Adelaide Hills 12.5% Screwcap $8-10 Source- Retail
Another wine of excellent value from Mike Press. It’s unwooded but we’ll get to that soon…
Very light straw yellow for a Chardonnay. It’s mostly about grapefruit, melons, apples and nectarines & it’s strongly regional. The mid palate offers up softer contrasts to a lively citrus entry and moves towards a more overt tropical spectrum alongside the honeydew melons before more tart flavours re-assert themselves on a fine finish of some finesse. It’s refreshing and crisp but retains enough interest, minerality and complexity to make it more than just another quaffer. There are some grassy notes on the nose and back palate.
And that’s where the debate goes on (and on and on). Firstly, many wine enthusiasts question the worth of Australian “unwooded” Chardonnay. This isn’t flinty and won’t be confused with Chablis. The fruit is certainly good enough to warrant oak had the wine maker chosen to go that way. But that same fruit is of ample quality to stand alone. I doubt this is going to change the mind of anyone who believes Oz Chardonnay needs oak. I notice that James Halliday has written a few things recently that seem to indicate he is not in that camp (about this wine and an unwooded Chardonnay from Watershed). So that’s one strong champion for “the cause”.
I think, though, that it is the number of casual drinkers I know who are put off by oak in Chardonnay who will end up determining the style’s viability in this country. I’ve already poured this for two such drinkers and they both enjoyed it and would definitely consider buying it at the price. Neither of those two would even bother to look in the Chardonnay aisle generally. They associate Chardonnay with barrel ferment and/or maturation and just don’t enjoy it. I can’t see how providing a good Chardonnay for people with those tastes is a bad thing.
The other related debate is on Chardonnays that possess Sauvignon Blanc type characters. The tropical fruits and grassy flavours put this in that camp. This is sometimes depicted as a (cynical) move to sway the Sav Blanc crowd back towards Chardonnay. I don’t think that Australian drinkers are short of quality Chardonnay that in no way resembles Savy, so I can’t say it bothers me much. And I seriously doubt that anyone would suggest that any Mike Press wine is an opportunist grab at an audience anyway.

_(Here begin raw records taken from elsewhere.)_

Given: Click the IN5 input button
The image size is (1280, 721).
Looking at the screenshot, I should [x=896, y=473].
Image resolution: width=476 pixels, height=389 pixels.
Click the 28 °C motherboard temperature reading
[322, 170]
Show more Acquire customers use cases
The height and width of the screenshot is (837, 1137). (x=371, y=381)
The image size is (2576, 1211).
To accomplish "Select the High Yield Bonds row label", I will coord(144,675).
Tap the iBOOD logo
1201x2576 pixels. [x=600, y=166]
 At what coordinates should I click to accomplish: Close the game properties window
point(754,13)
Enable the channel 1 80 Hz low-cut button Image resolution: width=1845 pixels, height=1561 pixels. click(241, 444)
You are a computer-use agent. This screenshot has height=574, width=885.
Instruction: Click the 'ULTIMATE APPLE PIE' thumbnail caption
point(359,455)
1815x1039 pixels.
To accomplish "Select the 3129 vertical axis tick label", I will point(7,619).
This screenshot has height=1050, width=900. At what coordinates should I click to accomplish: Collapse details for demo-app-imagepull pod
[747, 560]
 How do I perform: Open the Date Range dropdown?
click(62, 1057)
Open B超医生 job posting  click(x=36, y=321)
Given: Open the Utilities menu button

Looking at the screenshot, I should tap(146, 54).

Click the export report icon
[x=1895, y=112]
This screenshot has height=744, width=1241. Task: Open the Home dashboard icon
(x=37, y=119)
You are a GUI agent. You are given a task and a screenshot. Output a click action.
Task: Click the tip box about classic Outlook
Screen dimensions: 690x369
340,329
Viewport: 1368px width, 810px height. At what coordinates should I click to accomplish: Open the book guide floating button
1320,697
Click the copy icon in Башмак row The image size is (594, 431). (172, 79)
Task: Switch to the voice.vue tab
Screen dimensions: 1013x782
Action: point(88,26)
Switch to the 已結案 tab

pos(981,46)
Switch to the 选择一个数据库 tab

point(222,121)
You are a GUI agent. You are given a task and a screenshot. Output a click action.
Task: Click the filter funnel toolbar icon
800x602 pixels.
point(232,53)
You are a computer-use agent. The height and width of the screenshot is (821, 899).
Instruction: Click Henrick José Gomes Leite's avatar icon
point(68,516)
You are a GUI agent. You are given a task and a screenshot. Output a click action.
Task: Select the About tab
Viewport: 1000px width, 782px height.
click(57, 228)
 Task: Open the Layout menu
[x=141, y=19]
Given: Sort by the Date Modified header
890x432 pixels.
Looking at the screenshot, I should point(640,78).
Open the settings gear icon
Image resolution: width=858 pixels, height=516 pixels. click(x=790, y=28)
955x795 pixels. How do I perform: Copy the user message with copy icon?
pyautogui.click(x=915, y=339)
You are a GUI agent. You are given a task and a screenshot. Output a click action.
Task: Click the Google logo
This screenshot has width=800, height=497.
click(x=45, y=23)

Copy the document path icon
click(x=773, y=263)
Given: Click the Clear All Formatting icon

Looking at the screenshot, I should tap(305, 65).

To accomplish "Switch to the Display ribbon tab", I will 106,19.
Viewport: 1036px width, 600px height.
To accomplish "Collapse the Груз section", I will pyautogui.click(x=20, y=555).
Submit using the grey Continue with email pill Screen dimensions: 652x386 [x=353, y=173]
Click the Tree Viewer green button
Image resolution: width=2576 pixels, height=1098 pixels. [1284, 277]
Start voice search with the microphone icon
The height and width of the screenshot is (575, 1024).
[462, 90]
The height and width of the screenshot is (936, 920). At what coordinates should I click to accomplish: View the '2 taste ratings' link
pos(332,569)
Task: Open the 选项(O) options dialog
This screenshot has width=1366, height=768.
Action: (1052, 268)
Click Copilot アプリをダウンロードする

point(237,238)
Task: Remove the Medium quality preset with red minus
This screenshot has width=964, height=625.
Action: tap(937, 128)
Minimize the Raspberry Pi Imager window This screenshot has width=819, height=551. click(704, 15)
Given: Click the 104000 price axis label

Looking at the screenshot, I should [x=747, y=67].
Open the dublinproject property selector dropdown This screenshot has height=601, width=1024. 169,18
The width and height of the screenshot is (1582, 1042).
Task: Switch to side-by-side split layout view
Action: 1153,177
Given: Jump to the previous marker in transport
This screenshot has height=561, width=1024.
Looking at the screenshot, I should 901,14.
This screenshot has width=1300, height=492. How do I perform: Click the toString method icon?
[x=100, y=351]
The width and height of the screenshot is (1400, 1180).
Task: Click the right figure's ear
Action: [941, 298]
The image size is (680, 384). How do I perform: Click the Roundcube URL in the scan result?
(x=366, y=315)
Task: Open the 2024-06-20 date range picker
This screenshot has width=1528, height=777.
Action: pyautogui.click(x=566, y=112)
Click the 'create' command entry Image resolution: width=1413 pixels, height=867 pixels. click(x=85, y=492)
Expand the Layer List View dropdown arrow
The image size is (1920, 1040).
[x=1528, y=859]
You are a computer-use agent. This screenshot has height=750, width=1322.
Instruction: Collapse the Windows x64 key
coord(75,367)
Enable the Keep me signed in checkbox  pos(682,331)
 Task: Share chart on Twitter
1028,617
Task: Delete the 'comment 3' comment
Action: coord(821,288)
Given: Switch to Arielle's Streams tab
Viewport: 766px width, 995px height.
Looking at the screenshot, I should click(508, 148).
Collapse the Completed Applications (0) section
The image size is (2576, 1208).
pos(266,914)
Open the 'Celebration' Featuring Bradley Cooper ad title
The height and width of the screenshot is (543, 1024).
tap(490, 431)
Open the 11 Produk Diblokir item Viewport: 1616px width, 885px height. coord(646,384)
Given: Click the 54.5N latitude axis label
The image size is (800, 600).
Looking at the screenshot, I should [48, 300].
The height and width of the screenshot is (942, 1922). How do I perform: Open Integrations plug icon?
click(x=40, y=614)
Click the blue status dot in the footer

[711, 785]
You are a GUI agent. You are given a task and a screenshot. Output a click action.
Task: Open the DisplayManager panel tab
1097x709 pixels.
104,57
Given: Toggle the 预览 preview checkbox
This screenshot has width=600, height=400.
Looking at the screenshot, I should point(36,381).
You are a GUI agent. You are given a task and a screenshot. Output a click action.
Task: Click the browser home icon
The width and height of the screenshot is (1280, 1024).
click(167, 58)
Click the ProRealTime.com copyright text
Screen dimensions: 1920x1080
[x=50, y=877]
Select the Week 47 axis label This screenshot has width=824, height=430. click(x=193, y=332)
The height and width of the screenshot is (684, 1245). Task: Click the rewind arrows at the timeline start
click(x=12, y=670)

I was also discussing the matter briefly with well known wine writer who seemed to be of the opinion that there wasn’t any need to label these wines “unwooded“. I tend to agree. And on my more radical days I wonder if all this fuss could be avoided if the wine was called the 2009 Mike Press “White”. If a winery has produced a wine that tastes good at a great price, does it really matter that much if it is varietally correct or not?
At sub $10 just grab a bottle and decide for yourself I reckon. I’ll give it the thumbs up without going quite so far as awarding it 94 points…
Winery Website- http://www.topdropwines.com.au/
Jeremy, cheers for this TN, as much for the TN itself aswell as the wider discussion on oaked vs. unoaked Chardonnay.
I'm glad you enjoyed it Stu. I'm certainly sometimes guilty of using a tasting note heading to pursue a broader issue Nice to know it's not too off putting!
cheers
jeremy
A good read Jeremy. I'm not averse to a wider ramble, so I enjoyed it.
The MP's are excellent value aren't they – pity about the lack of effort on the labels though I reckon.
cheers
TC
Thanks Tim. The MPs are fantastic value, no doubt. The labels could do with an overhaul though. I gave one to my neighbours and told them it drinks better than it looks
Cheers
jeremy
Jeremy, I think in this case the pursuit of the broader issue is very topical. When brand Australia is being knocked, and the heavily oaked Chardonnays were one of the prime targets of the, err, knockers its really great to see a real diverse range of Chardonnays out there (oaked or unoaked).
It's always nice to be able to say to an ABCer when they proclaim their dislike of Chardonnay: "well, which kind?".
I've certainly gone out of my way this Christmas to try and pick up a few chardonnays that I'm hopeful will offer some variety and demonstrate the strength and depth of Aussie winemaking.
Yeah, the ABC movement was always kind of on the nose for me. As you say, "which kind of Chardonnay don't you like?" So long as the diversity of Australian Chardonnay remains and the quality is good I'm happy. And I'm fairly sure it will.
The range of styles of Chardonnay that will be amongst those I pull from the cellar this Xmas is going to be extremely diverse in itself. But they're all oaked in some manner, so I'm sure the Mike Press will find its own niche on my table.